ISCA Archive Interspeech 2016
ISCA Archive Interspeech 2016

Generation of Emotion Control Vector Using MDS-Based Space Transformation for Expressive Speech Synthesis

Yan-You Chen, Chung-Hsien Wu, Yu-Fong Huang

In control vector-based expressive speech synthesis, the emotion/style control vector defined in the categorical (CAT) emotion space is uneasy to be precisely defined by the user to synthesize the speech with the desired emotion/style. This paper applies the arousal-valence (AV) space to the multiple regression hidden semi-Markov model (MRHSMM)-based synthesis framework for expressive speech synthesis. In this study, the user can designate a specific emotion by defining the AV values in the AV space.
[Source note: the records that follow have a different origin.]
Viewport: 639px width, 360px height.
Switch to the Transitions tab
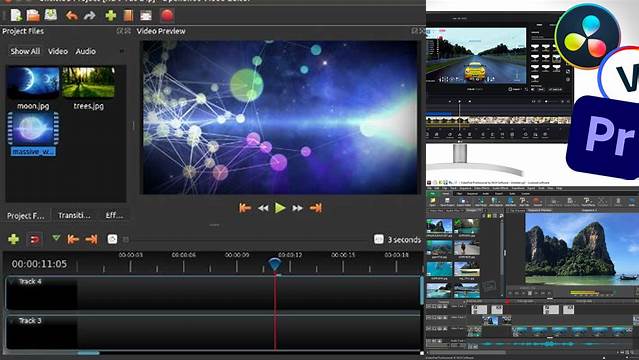click(x=73, y=215)
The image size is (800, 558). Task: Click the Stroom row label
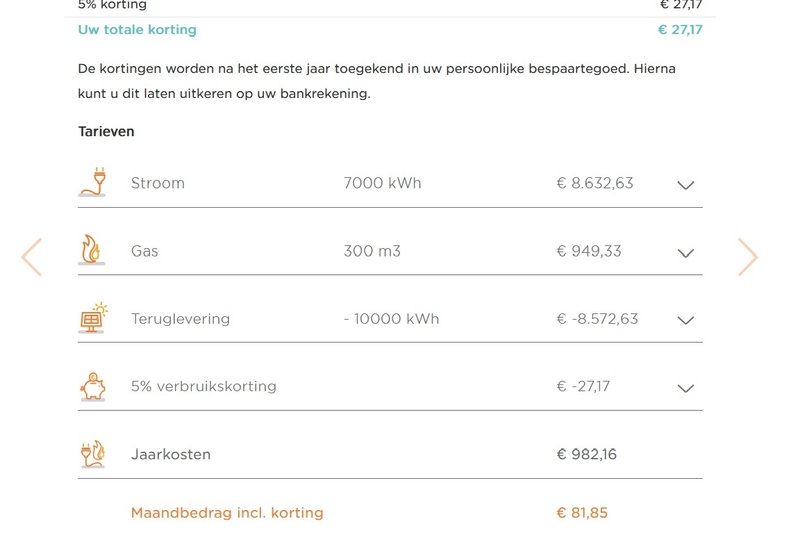158,183
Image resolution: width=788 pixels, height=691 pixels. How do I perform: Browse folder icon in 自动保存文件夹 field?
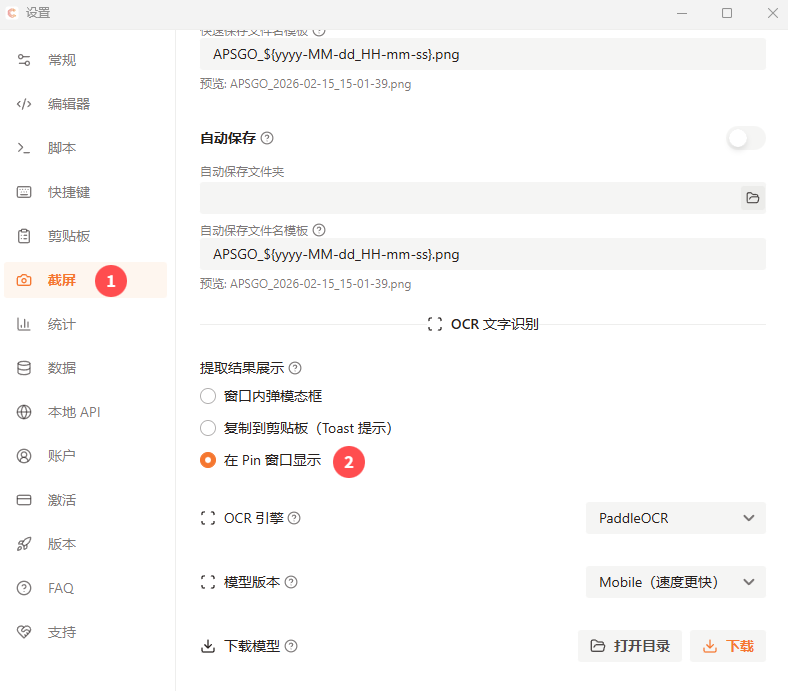(x=752, y=198)
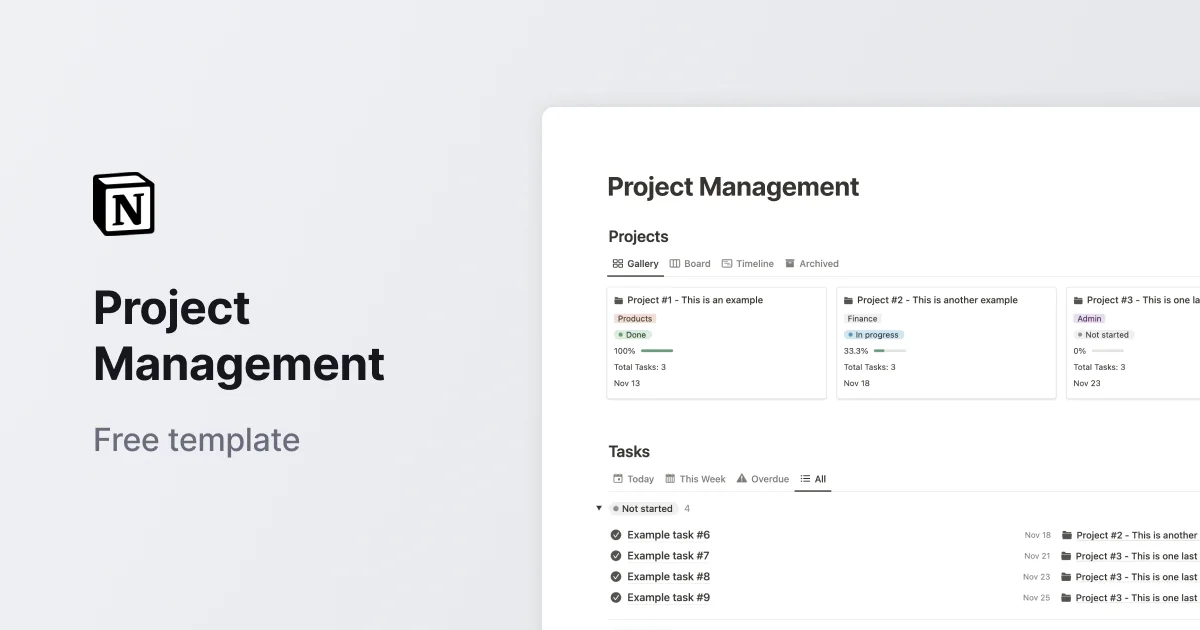The image size is (1200, 630).
Task: Click the Today calendar icon
Action: pos(618,478)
The multidimensional scaling (MDS) method is adopted to project the AV emotion space and the categorical (CAT) emotion space onto their corresponding orthogonal coordinate systems. A transformation approach is thus proposed to transform the AV values to the emotion control vector in CAT emotion space for MRHSMM-based expressive speech synthesis. In the synthesis phase given the input text and desired emotion, with the transformed emotion control vector, the speech with the desired emotion is generated from the MRHSMMs. Experimental result shows the proposed method is helpful for the user to easily and precisely determine the desired emotion for expressive speech synthesis.